Great talk and thank you for all the time and effort you put into the language. I love Nim. Please reconsider releasing mastering Nim as an ebook though, I would pay more than you are asking for the physical copy, as it’s literally impossible for me to buy a physical copy due to my circumstances. Thank you.
Great talk! All of those changes look really positive, esp. “forbids” which will let me keep track of unsafe functions in my library implementations and keep unsafe behavior from being exposed accidentally in my API. After your preamble about mathematics and stable notation I was half expecting you to announce Nim 2 would be based on lambda calculus - whew! (And I must quibble with your metaphors: Western music notation isn’t as broad as you think, it can't represent many widely used scales used in Asia, India and the Middle East. Some Western instruments aren’t chromatic and can’t play all the notes. There are widely used alternative notations like guitar tab.
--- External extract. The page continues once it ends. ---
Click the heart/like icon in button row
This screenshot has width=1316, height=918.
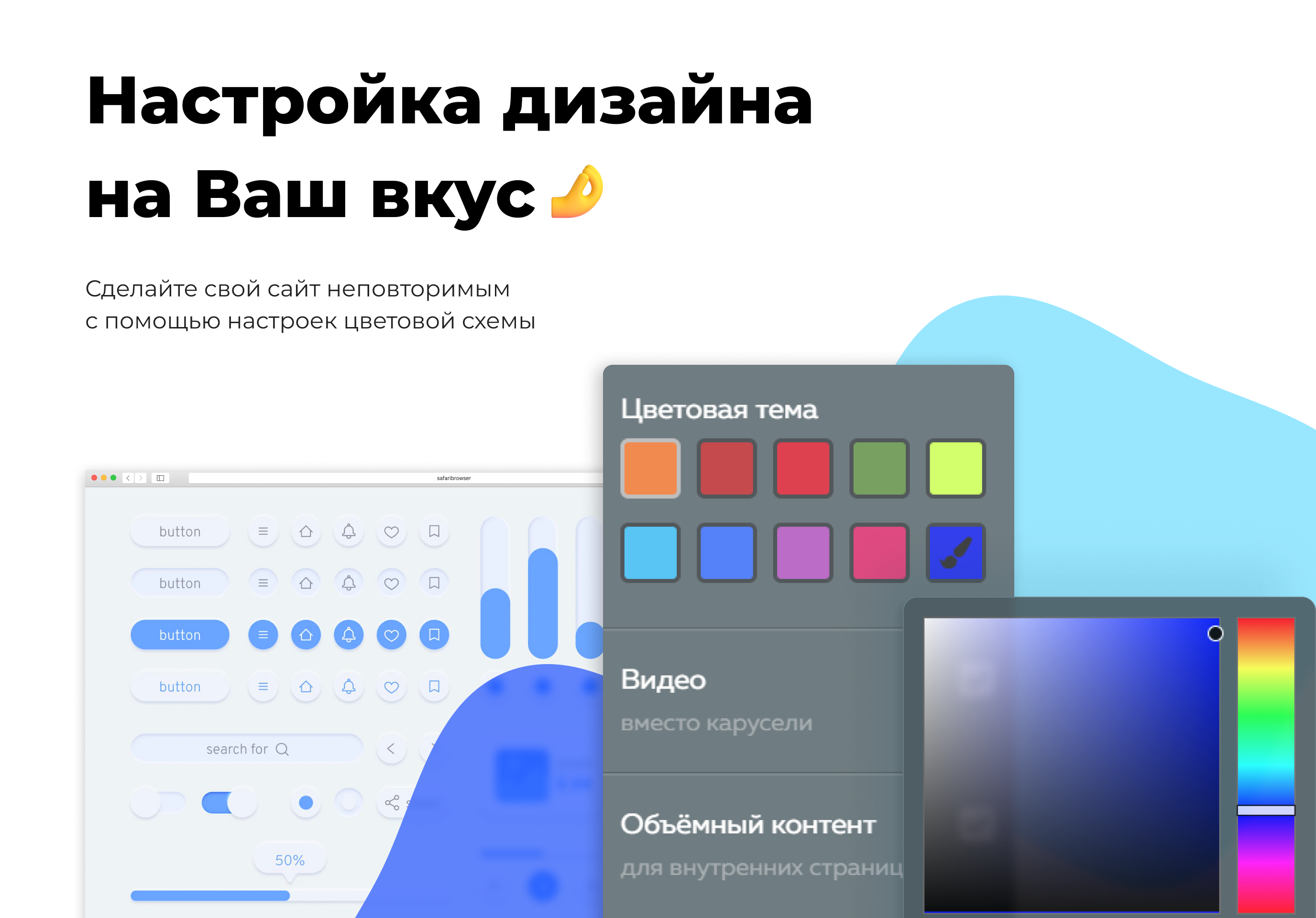tap(391, 527)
And before the 1900s there were some big arguments about the precise pitches of notes, so a lot of early music actually sounds wrong when played on modern instruments.) That doesn’t detract from the talk, though. Great stuff!
Really interesting comment! I enjoyed reading it. It is possible to notate quarter tones in music notation, which covers all the cases for Middle Eastern music as far as I am aware, maybe it's like Western Notation v2 or something. Wikipedia has a good section for this. My experience is with Middle Eastern music (I play the oud a bit), and when I was learning the music was notated with the western system. It might not cover all the scales, but it covers all the ones that I know of!
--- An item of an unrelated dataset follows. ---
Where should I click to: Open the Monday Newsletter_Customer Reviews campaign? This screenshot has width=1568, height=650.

@@kefsound Why? Are you offended by a word used in a different context, with a neutral tone? Words can have multiple meanings and their tone is inferred by the surrounding text.
Small correction: the score shown at ~3:00 is not Beethoven's Ninth Symphony, but his first String Trio in E-Flat, see ru-vid.com/video/%D0%B2%D0%B8%D0%B4%D0%B5%D0%BE-wtbIT8ALNEA.html
@@andreasrumpf9012 I mean... It's literally in the title of the page! Moreover, the 9th symphony starts completely different and has a full orchestra, not just three instruments...
35:15 "Because some weird internet weirdos want to destroy the english language" We are very glad to be reassured that Nim does not have a corporate-poisned environment ;) (Man, I was so anoyed when we had to rename all our git branches, just because a certain country has to export its problems to the rest of the world...)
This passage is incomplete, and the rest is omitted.